++++ AVAILABLE RECORDS

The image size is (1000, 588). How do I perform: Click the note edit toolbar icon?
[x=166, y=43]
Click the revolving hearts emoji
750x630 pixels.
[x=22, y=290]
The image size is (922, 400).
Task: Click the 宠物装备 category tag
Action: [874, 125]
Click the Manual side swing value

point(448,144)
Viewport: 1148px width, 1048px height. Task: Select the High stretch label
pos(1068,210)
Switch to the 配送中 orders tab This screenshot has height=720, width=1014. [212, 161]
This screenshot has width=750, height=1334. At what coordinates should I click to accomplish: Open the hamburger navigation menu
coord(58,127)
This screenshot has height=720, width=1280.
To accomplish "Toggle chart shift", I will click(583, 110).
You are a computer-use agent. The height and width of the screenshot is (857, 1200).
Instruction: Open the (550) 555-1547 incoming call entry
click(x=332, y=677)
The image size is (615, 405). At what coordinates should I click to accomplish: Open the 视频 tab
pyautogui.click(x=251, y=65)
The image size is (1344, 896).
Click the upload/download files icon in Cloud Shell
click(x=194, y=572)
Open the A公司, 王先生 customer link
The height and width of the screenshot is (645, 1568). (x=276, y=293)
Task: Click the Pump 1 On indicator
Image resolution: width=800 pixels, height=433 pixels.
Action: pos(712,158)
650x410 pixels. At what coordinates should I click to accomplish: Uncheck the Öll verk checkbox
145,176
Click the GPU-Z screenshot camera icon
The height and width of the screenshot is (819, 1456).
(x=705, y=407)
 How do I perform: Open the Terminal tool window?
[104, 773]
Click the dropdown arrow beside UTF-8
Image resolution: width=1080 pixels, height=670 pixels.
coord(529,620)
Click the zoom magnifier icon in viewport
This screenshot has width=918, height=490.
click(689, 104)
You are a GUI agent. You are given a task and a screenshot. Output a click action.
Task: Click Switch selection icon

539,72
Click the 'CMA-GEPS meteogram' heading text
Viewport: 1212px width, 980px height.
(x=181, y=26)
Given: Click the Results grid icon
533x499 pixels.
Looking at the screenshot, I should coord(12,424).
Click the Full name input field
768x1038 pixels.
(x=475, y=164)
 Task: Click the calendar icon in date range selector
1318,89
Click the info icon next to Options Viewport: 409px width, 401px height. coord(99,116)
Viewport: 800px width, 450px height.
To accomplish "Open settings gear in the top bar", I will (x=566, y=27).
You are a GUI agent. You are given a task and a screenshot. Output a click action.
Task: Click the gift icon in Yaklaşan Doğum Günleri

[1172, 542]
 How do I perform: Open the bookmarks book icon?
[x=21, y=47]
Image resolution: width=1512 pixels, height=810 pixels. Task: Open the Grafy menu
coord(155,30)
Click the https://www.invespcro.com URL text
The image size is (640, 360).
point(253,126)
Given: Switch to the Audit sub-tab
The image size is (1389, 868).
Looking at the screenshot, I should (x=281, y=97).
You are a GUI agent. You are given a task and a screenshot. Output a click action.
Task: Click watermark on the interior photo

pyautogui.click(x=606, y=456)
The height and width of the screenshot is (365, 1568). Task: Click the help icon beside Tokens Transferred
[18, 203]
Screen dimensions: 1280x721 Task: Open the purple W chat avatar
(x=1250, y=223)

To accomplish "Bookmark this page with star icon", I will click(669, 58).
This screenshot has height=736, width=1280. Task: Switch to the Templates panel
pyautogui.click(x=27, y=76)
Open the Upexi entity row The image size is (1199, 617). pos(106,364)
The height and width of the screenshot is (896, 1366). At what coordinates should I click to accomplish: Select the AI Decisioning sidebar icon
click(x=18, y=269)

++++++++

▶ **EXERCISE DETAILS**
Convert every line of the listing above into a Markdown table with the columns "Line No." and "Content", one numbered row per line, skipping blank lines.

▶ **TASK RESPONSE**
| Line No. | Content |
|---|---|
| 1 | The image size is (1000, 588). How do I perform: Click the note edit toolbar icon? |
| 2 | [x=166, y=43] |
| 3 | Click the revolving hearts emoji |
| 4 | 750x630 pixels. |
| 5 | [x=22, y=290] |
| 6 | The image size is (922, 400). |
| 7 | Task: Click the 宠物装备 category tag |
| 8 | Action: [874, 125] |
| 9 | Click the Manual side swing value |
| 10 | point(448,144) |
| 11 | Viewport: 1148px width, 1048px height. Task: Select the High stretch label |
| 12 | pos(1068,210) |
| 13 | Switch to the 配送中 orders tab This screenshot has height=720, width=1014. [212, 161] |
| 14 | This screenshot has width=750, height=1334. At what coordinates should I click to accomplish: Open the hamburger navigation menu |
| 15 | coord(58,127) |
| 16 | This screenshot has height=720, width=1280. |
| 17 | To accomplish "Toggle chart shift", I will click(583, 110). |
| 18 | You are a computer-use agent. The height and width of the screenshot is (857, 1200). |
| 19 | Instruction: Open the (550) 555-1547 incoming call entry |
| 20 | click(x=332, y=677) |
| 21 | The image size is (615, 405). At what coordinates should I click to accomplish: Open the 视频 tab |
| 22 | pyautogui.click(x=251, y=65) |
| 23 | The image size is (1344, 896). |
| 24 | Click the upload/download files icon in Cloud Shell |
| 25 | click(x=194, y=572) |
| 26 | Open the A公司, 王先生 customer link |
| 27 | The height and width of the screenshot is (645, 1568). (x=276, y=293) |
| 28 | Task: Click the Pump 1 On indicator |
| 29 | Image resolution: width=800 pixels, height=433 pixels. |
| 30 | Action: pos(712,158) |
| 31 | 650x410 pixels. At what coordinates should I click to accomplish: Uncheck the Öll verk checkbox |
| 32 | 145,176 |
| 33 | Click the GPU-Z screenshot camera icon |
| 34 | The height and width of the screenshot is (819, 1456). |
| 35 | (x=705, y=407) |
| 36 |  How do I perform: Open the Terminal tool window? |
| 37 | [104, 773] |
| 38 | Click the dropdown arrow beside UTF-8 |
| 39 | Image resolution: width=1080 pixels, height=670 pixels. |
| 40 | coord(529,620) |
| 41 | Click the zoom magnifier icon in viewport |
| 42 | This screenshot has width=918, height=490. |
| 43 | click(689, 104) |
| 44 | You are a GUI agent. You are given a task and a screenshot. Output a click action. |
| 45 | Task: Click Switch selection icon |
| 46 | 539,72 |
| 47 | Click the 'CMA-GEPS meteogram' heading text |
| 48 | Viewport: 1212px width, 980px height. |
| 49 | (x=181, y=26) |
| 50 | Given: Click the Results grid icon |
| 51 | 533x499 pixels. |
| 52 | Looking at the screenshot, I should coord(12,424). |
| 53 | Click the Full name input field |
| 54 | 768x1038 pixels. |
| 55 | (x=475, y=164) |
| 56 |  Task: Click the calendar icon in date range selector |
| 57 | 1318,89 |
| 58 | Click the info icon next to Options Viewport: 409px width, 401px height. coord(99,116) |
| 59 | Viewport: 800px width, 450px height. |
| 60 | To accomplish "Open settings gear in the top bar", I will (x=566, y=27). |
| 61 | You are a GUI agent. You are given a task and a screenshot. Output a click action. |
| 62 | Task: Click the gift icon in Yaklaşan Doğum Günleri |
| 63 | [1172, 542] |
| 64 |  How do I perform: Open the bookmarks book icon? |
| 65 | [x=21, y=47] |
| 66 | Image resolution: width=1512 pixels, height=810 pixels. Task: Open the Grafy menu |
| 67 | coord(155,30) |
| 68 | Click the https://www.invespcro.com URL text |
| 69 | The image size is (640, 360). |
| 70 | point(253,126) |
| 71 | Given: Switch to the Audit sub-tab |
| 72 | The image size is (1389, 868). |
| 73 | Looking at the screenshot, I should (x=281, y=97). |
| 74 | You are a GUI agent. You are given a task and a screenshot. Output a click action. |
| 75 | Task: Click watermark on the interior photo |
| 76 | pyautogui.click(x=606, y=456) |
| 77 | The height and width of the screenshot is (365, 1568). Task: Click the help icon beside Tokens Transferred |
| 78 | [18, 203] |
| 79 | Screen dimensions: 1280x721 Task: Open the purple W chat avatar |
| 80 | (x=1250, y=223) |
| 81 | To accomplish "Bookmark this page with star icon", I will click(669, 58). |
| 82 | This screenshot has height=736, width=1280. Task: Switch to the Templates panel |
| 83 | pyautogui.click(x=27, y=76) |
| 84 | Open the Upexi entity row The image size is (1199, 617). pos(106,364) |
| 85 | The height and width of the screenshot is (896, 1366). At what coordinates should I click to accomplish: Select the AI Decisioning sidebar icon |
| 86 | click(x=18, y=269) |